Seyoon Kim notes the Testament of Abraham (A) depicting Adam as a "glorious figure" and Seth as the "Son of Man" from Daniel 7.

Date
1981
Type
Book
Source
Seyoon Kim
Non-LDS
Hearsay
Direct
Secondary
Reference

Seyoon Kim, The Origin of Paul’s Gospel (Tübingen: J. C. B. Mohr, 1981), 211-12

Scribe/Publisher
J. C. B. Mohr
People
Seyoon Kim
Audience
Reading Public
Transcription

The Testament of Abraham is also relevant to the present survey of epiphanic or visionary language. In the long recension Abraham is brought on the cherubim chariot to heaven and sees there two gates leading to two ways, one narrow and the other wide. Outside the two gates he sees ‘a man sitting on a golden throne’, whose appearance ‘is fearsome, ομοια του δεσποτου’ (Rec.A. XI). Then he learns from Michael, his angelus interpres, that the glorious figure is Adam, ο προωτοπλαστος. Inside the gates, between the two Abraham sees ‘a fearsome throne which looks like fire’ and upon it ‘a wonderous man looking like the sun, like a son of God’ (ανηρ θαυματος ηλιορατος ομοιος υιω θεου), sitting (Rec.A. XII).

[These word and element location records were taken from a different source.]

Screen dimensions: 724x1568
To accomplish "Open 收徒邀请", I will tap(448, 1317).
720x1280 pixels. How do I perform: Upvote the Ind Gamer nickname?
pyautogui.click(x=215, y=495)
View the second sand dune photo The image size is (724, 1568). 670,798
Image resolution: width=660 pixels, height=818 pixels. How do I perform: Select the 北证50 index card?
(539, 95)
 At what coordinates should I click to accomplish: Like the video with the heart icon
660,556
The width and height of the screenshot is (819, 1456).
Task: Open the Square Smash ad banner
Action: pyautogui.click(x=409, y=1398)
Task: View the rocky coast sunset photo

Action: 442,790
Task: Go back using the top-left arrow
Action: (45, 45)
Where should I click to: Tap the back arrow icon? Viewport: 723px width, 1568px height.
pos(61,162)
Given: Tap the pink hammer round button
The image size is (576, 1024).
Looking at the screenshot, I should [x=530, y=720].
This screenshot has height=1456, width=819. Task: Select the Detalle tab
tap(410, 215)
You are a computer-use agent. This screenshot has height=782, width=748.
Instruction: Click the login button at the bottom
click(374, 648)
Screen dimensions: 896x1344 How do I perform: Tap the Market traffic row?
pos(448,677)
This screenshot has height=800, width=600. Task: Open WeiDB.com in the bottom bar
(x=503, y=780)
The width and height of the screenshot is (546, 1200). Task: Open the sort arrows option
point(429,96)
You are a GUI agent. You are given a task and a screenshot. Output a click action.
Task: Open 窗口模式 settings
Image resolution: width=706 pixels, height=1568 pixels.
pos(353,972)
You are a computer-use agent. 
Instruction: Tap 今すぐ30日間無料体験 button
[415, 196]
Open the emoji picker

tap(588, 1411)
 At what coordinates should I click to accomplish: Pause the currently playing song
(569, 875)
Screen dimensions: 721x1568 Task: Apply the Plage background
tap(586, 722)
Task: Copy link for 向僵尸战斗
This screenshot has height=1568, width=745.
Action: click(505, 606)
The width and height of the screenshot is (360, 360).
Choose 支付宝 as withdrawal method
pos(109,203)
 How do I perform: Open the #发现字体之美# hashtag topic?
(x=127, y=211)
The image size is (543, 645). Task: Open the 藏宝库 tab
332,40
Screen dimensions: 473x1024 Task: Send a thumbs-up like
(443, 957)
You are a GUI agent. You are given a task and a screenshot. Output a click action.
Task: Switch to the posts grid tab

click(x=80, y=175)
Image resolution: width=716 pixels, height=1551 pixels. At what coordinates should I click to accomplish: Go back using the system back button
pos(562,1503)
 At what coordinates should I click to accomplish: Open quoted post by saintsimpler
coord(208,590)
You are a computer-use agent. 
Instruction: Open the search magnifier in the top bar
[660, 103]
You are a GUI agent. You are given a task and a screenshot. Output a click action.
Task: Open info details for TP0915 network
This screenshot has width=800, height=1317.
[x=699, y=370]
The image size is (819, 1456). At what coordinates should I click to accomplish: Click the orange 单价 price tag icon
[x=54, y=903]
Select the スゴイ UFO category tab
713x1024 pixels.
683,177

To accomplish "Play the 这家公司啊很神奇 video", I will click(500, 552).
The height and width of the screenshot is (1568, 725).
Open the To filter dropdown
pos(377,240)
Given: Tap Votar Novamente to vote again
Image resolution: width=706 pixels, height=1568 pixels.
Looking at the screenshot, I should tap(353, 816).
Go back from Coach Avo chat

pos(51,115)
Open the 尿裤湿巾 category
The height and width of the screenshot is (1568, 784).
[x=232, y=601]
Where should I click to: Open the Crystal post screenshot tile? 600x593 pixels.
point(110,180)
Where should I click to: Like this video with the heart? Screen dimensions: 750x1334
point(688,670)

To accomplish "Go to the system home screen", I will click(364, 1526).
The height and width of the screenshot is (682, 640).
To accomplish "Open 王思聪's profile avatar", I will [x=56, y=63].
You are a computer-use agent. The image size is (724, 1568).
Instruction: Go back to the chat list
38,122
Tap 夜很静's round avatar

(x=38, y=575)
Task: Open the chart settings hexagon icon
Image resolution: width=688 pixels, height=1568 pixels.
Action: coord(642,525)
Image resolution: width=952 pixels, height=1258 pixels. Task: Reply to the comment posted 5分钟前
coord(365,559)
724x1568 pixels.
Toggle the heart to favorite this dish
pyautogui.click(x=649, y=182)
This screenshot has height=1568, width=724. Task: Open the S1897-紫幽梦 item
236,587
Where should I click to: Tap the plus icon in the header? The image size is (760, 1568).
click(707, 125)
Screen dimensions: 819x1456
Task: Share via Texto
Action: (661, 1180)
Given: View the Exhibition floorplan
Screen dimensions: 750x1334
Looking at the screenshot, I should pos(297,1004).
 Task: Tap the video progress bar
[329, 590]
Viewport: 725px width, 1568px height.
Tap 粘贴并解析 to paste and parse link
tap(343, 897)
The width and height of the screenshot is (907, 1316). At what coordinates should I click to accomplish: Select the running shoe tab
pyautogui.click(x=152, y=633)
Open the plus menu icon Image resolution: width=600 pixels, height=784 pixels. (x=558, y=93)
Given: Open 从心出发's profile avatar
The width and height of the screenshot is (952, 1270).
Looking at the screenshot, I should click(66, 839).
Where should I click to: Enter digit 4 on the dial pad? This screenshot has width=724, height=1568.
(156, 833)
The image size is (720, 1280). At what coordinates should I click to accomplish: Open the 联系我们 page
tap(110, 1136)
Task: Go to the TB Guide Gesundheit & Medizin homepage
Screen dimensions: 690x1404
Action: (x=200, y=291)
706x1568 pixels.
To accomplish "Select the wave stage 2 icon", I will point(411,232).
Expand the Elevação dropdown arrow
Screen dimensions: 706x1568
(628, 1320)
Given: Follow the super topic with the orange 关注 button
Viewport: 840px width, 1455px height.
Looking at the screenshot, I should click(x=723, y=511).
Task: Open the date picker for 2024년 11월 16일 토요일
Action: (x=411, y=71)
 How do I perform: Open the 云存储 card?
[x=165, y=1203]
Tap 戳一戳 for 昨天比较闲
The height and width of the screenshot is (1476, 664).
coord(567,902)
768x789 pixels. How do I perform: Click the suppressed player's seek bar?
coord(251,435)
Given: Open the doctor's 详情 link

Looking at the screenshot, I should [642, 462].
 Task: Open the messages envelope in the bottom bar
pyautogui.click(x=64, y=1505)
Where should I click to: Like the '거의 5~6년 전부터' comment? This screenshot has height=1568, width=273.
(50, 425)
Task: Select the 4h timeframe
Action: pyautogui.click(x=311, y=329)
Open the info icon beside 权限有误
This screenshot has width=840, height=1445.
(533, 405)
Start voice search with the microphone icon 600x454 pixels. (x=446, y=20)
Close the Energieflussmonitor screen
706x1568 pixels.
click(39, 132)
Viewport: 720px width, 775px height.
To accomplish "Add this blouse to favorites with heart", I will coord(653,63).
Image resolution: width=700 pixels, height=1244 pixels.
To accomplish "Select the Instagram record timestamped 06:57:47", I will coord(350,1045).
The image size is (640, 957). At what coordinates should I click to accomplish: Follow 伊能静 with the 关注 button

The description of the fiery throne and of the figure sitting upon it are unmistakably reminiscent of those in Ezek 1; Dan 7; 1En 14. Strikingly, however, Michael tells Abraham that the fearsome man sitting upon the throne and exercising judgment upon souls is Abel, the son of Adam. The description of the enthroned figure in Rec.A. XII is the reverse of Ezek 1.26f: whereas in the latter God appears in the דמות כמראה אדם, in the former a man (ανηρ) appears ομοιος θιω θεου.